The one outside visit he is allowed to make during this time is to a Polish church on Devonia Road in Islington, Our Lady of Częstochowa and St Casimir. Here Monsignor Władysław Staniszewski hears Jan’s confession, and is shown the pyx given to him by the priest in Warsaw. Staniszewski removes the Eucharist and gives Karski Communion. Jan asks to keep the silver pyx as a memento, but the monsignor suggests it would be better if was hung on the church’s portrait of the Madonna of Częstochowa, as an offering for Karski’s safe passage. Jan agrees, and, apparently, to this day, in the little church, you can see the silver pyx hanging on the painting of the Madonna.
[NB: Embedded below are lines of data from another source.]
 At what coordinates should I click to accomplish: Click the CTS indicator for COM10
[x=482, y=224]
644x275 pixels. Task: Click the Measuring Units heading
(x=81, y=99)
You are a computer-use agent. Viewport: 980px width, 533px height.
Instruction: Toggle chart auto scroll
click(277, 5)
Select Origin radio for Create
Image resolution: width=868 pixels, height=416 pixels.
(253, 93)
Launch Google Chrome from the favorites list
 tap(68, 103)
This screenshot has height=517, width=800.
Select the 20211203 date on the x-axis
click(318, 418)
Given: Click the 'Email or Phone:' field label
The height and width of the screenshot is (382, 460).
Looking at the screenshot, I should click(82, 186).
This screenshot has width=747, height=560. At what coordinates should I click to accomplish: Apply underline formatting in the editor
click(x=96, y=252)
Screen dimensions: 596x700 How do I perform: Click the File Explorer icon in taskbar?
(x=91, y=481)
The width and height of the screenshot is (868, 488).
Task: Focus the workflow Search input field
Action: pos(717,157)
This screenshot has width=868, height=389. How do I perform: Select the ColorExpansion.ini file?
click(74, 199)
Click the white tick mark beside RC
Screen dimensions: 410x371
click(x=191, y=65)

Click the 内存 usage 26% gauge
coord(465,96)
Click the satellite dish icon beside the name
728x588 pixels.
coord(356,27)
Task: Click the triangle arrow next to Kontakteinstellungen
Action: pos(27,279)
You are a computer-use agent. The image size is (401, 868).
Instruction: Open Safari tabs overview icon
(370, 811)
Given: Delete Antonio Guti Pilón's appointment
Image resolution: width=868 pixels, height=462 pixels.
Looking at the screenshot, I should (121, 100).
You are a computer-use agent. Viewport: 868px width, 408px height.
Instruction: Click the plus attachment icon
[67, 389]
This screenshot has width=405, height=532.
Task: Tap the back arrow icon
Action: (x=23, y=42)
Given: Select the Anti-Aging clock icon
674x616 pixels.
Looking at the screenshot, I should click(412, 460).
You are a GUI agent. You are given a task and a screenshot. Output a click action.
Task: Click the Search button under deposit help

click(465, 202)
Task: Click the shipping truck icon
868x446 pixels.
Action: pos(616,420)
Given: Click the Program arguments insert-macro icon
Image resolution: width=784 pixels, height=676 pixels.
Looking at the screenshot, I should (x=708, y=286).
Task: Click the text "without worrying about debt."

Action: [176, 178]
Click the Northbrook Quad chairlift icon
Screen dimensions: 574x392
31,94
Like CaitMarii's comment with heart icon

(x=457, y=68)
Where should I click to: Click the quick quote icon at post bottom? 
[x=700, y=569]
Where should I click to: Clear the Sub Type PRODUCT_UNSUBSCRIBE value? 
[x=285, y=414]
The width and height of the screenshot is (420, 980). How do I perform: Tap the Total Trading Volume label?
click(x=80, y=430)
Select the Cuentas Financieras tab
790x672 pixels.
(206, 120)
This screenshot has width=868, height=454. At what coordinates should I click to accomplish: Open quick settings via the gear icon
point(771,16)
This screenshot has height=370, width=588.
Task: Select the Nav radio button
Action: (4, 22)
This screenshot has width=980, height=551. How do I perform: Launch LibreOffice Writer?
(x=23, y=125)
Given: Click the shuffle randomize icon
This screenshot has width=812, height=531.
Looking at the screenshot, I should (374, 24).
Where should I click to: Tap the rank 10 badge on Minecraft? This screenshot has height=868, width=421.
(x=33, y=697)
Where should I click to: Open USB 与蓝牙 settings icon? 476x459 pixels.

Within days Karski starts to meet high-ranking Polish officials, and arrangements are soon made to meet Jewish members of the Polish National Council. His eyewitness accounts of what he’s seen are electrifying, and word now begins to spread of the young Polish courier. Already his confirmation of the genocide of the Jews starts to ripple out, and by 1 December the World Jewish Congress in New York have been informed by telegram: ‘Have Read Today All Reports From Poland … Jews in Poland Almost Completely Annihilated … Believe The Unbelievable’. On 2 December Karski arrives at Stratton House, Piccadilly (just next to Green Park Underground station) to meet Szmul Zygielbojm, the socialist Bund representative on the Polish National Council.fn5 Karski’s role now is to use his photographic memory and celebrated powers of recall to give extraordinarily detailed accounts of what he’s witnessed. He later describes this period of his life as being little more than a ‘tape-recorder’. But what he was transmitting was explosive. And he recognises the impact his words have on all those he meets.

He details what he has witnessed in Poland – accounts of the Nazi occupation and the Polish underground resistance and what he has seen in the Warsaw Ghetto and at Izbica. He has personal meetings with many of the most senior politicians and agencies among the Allied powers, including General Sikorski, the Polish prime minister in exile in London, Sir Anthony Eden, British Foreign Secretary, the United Nations War Crimes Commission and many others. In early December 1942, largely based on Karski’s reports, the World Jewish Congress issued their statement ‘Annihilation of European Jewry: Hitler’s Policy of Total Destruction’. In late spring 1943 he travels to the United States and personally briefs President Roosevelt in the White House.